Texture in Music 3: Percussion (Part 2)

Credit: Drew Dale.

Credit: Drew Dale.

Drew Dale

Last column just wasn’t enough drums for me, so I’m back with another look into interesting percussive texture. I’ll still be focused on drums in electronic music; widening my scope would make this a semester long exploration for me. That said, I’ll be going over drums in different settings from two weeks ago to further expand on the magic that makes them so alluring. 


(If you’d like to stay up to date with my explorations of musical texture, be sure to check out the running playlist below).

Breakbeat: Sniffer Dogd – Shitmat and Gone Too Soon – Sully Remix – 2 Bad Mice

I already went over some breakbeat in my exploration of Jungle music last time, but I wanted to bring in some breakbeats from outside the jungle tradition as well. Sniffer Dogd [sic] is a perfect example of Drill n’ Bass, a derivative of Drum n’ Bass that features even more wild, pitch-shifted breaks than its predecessor. Its rolling, constantly changing snares almost constitute a melody in themselves (1:57-2:00 and throughout), with the pitch of the hat changing metallically with the other drums. The bouncy, erratic nature of the breaks feels like pure elation, a dark and warm bubbling that dredges up the mix’s vocal samples from the depths of city life. In Gone Too Soon – Sully Remix, Sully flips what was a mostly funky and joyful song into something resembling an abandoned factory, its rusting machines glittering in the moonlight. The Apache break sounds especially mysterious here (1:52-1:54 and throughout), clattering forward like glass bottles kicked along an empty street. The round synth drums (1:10-1:20 and throughout) bob under the flashy skin of the breaks, pulsating like purple pustules against the pitched-up vocals and the heavily reverbed melodic pads. The allure of the unknown is on full display here, drawing the listener in, showing them something totally alien and unutterable.
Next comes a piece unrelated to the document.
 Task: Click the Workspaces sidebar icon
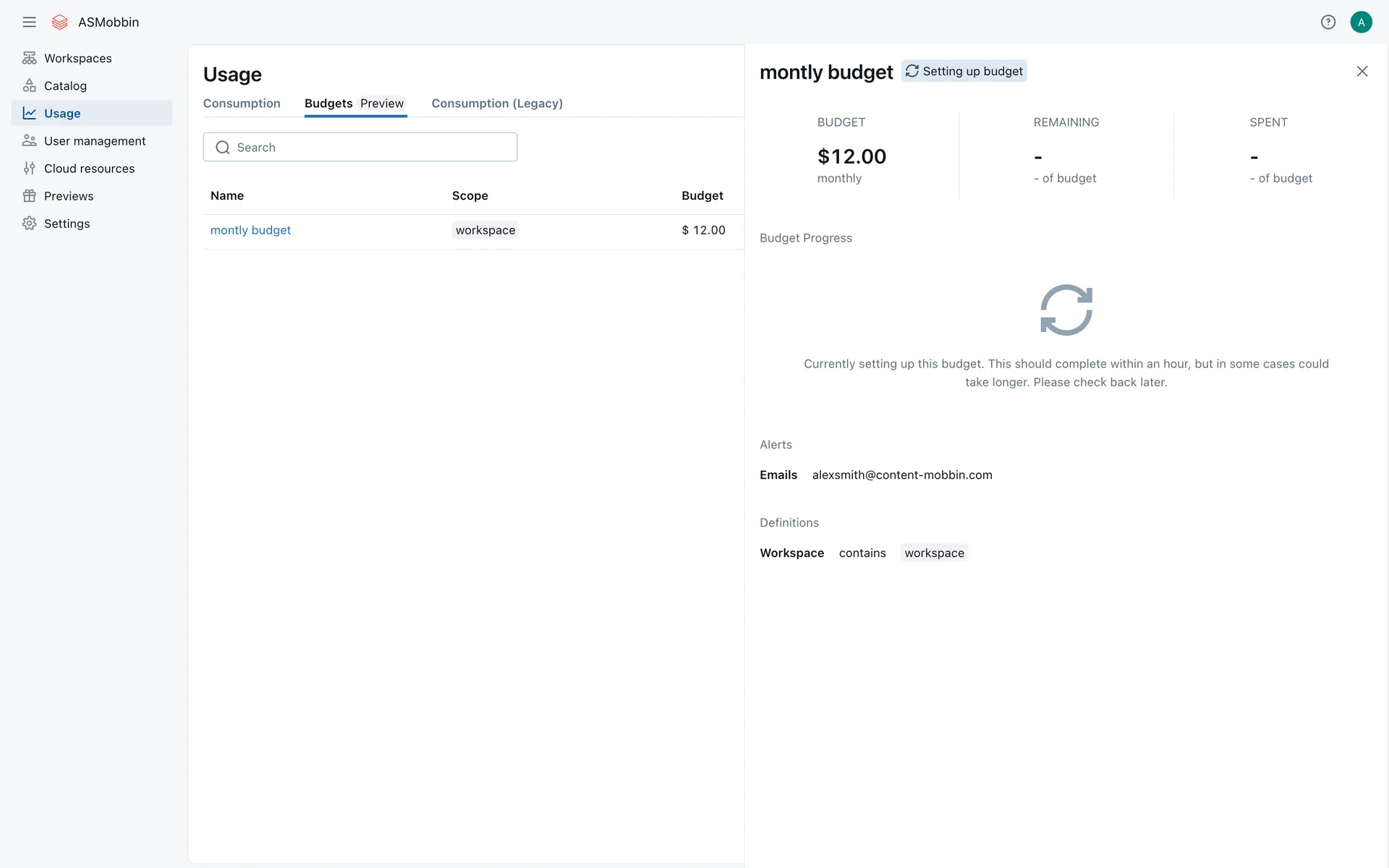(29, 58)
Acid Drums: Tracker  – RX-101, Saint Holy – Microlith, Tramma – Original Mix – Instra:mental

These tracks all contain the classic 808-like drum samples from the early days of Acid music (and many other early electronic genres). My favorite sounds of the 808 machine are its crisp snare, its slicing hats, and its pounding, but not abrasive, kick. These tracks put all these elements center stage: Tracker has a nice crackling snare and addicting open/closed hats, Saint Holy brings in great toms and cowbell to add flourishes to the swirling acid synths, and Tramma – Original Mix extends the percussive sounds beyond the classic drum machine feel to eerily-reverbed clicks and pops that give the pulsating melody a sense of depth. These songs are good in themselves but are great for the way they celebrate the unique history of electronic drums, reveling in the unnatural sounds of synthesized percussion.
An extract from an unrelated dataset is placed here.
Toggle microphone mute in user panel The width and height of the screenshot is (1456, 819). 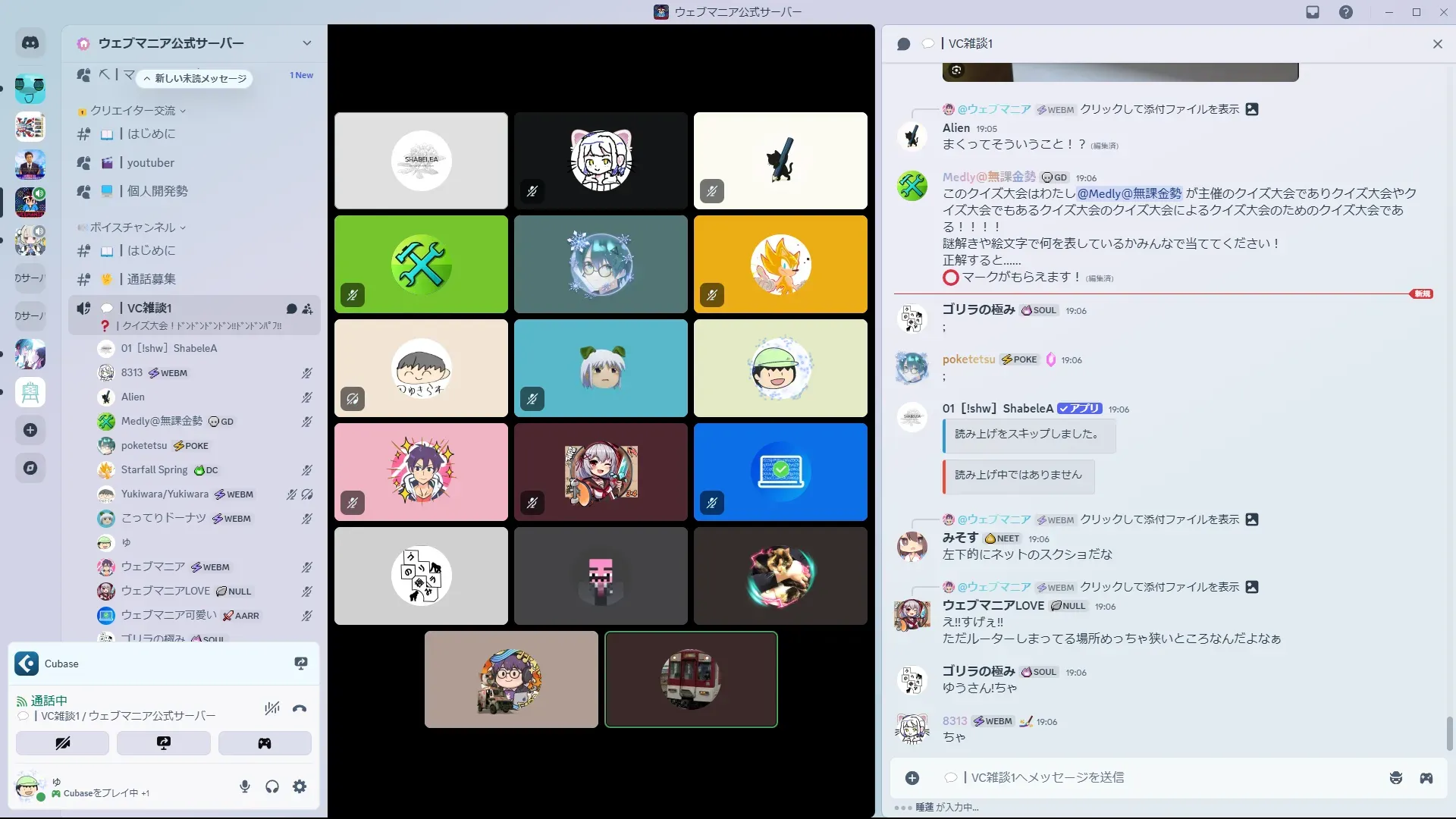(245, 786)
Percussion, Take It or Leave It: Hatshepsut – Jlin and B 18 – DJ Marfox

Though it may seem like it, I’m no percussion purist: I love any and all sounds as a general rule. Sometimes though, I just want to hear stuff getting smacked, clanged, banged, and crashed. Luckily, Jlin and DJ Marfox have my back: Hatshepsut is a great arrangement of all sorts of MIDI percussion, flitting around between the left and right channels, and B 18 is a euphoric mix of mallet instruments and Afro-Portuguese drums that bound forward, confident in their own timbral qualities. Jlin’s use of space bring the percussion to life in her track: I’m especially fond of the marching snare (2:10-2:20 and throughout) and the various splashy cymbal hits (throughout). B 18’s reversed drums at the center of the mix (2:06-2:10 and throughout) give the track a sense of sucking in and out, and the high-pitched electronic drum hits (2:34-2:40 and throughout) feel as though they’re being launched, bright like flares, by the undercurrent of the other drums. The life in these tracks prove that percussion in itself can make beautiful music without the need for anything else.
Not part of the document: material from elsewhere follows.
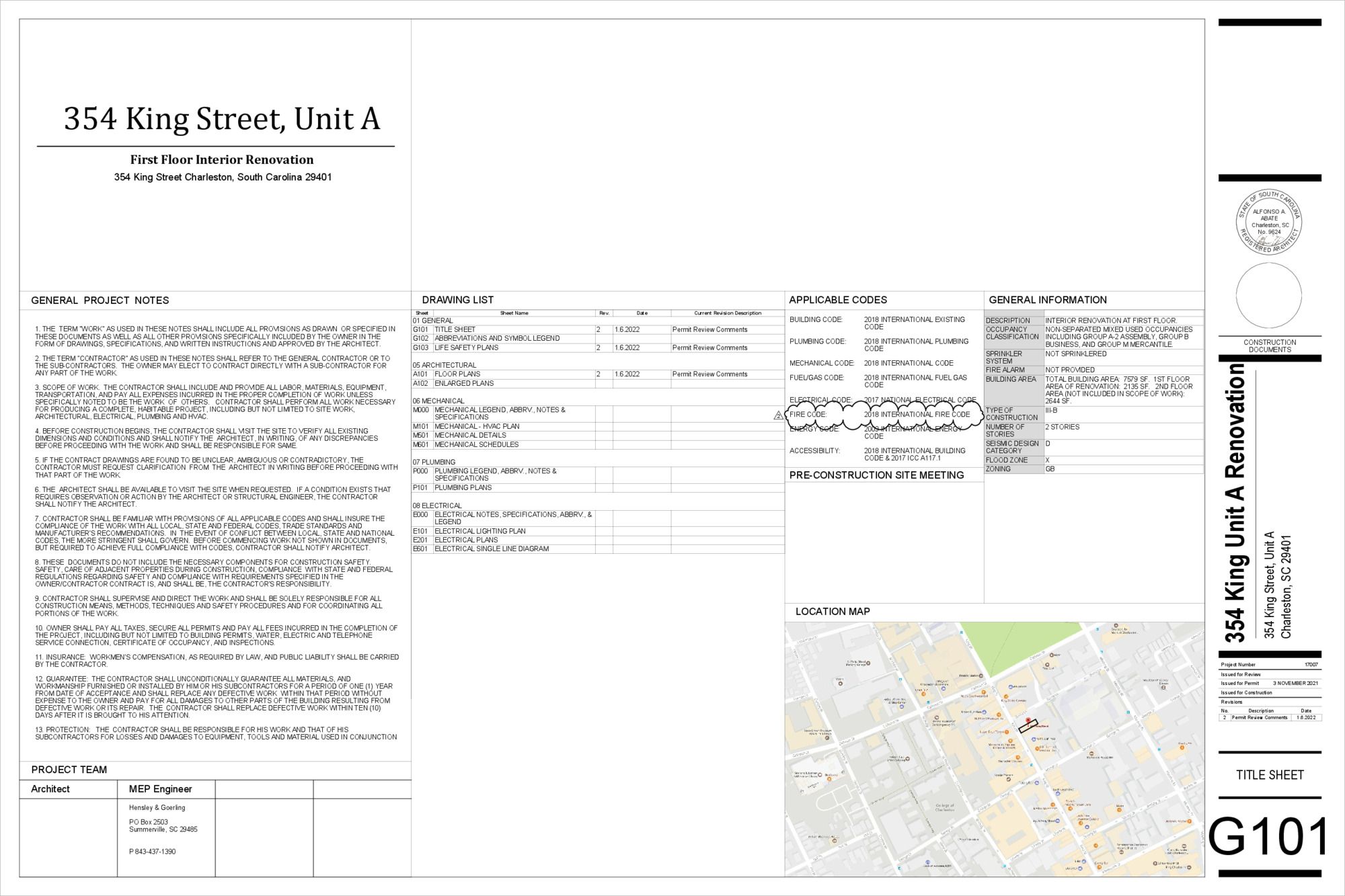The height and width of the screenshot is (896, 1345).
Task: Click the Applicable Codes section heading
Action: pos(837,300)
Percussive Non-Percussion: Skulka  – Proc Fiskal and The Shape Of Trance To Come – Lorenzo Senni

On the flip side, really anything can be percussion. Take Skulka, where Proc Fiskal brings in sounds like water drips, drill whirs, gunshots, and punching SFX, among others, to serve as the percussive undercurrent of his song (0:00-0:12 and throughout). These sounds, accompanied by buzzy synths, create an air of whimsy around the track; it’s clear Fiskal is very influenced by video game soundtracks (and who wouldn’t be). Taking this spirit a step further, Lorenzo Senni completely eschews percussion in his music, instead making maximalist trance stabs serve as both melodic and rhythmic elements. And, after all, who can argue with the spiky arpeggios of The Shape Of Trance To Come where synthesized sounds propel the track forward in a way most modern EDM songs could only hope to achieve (3:56-4:55 and throughout). Maybe percussion is really just an ethos, something that can be tapped into by anyone who has the fundamental urge to move and be moved.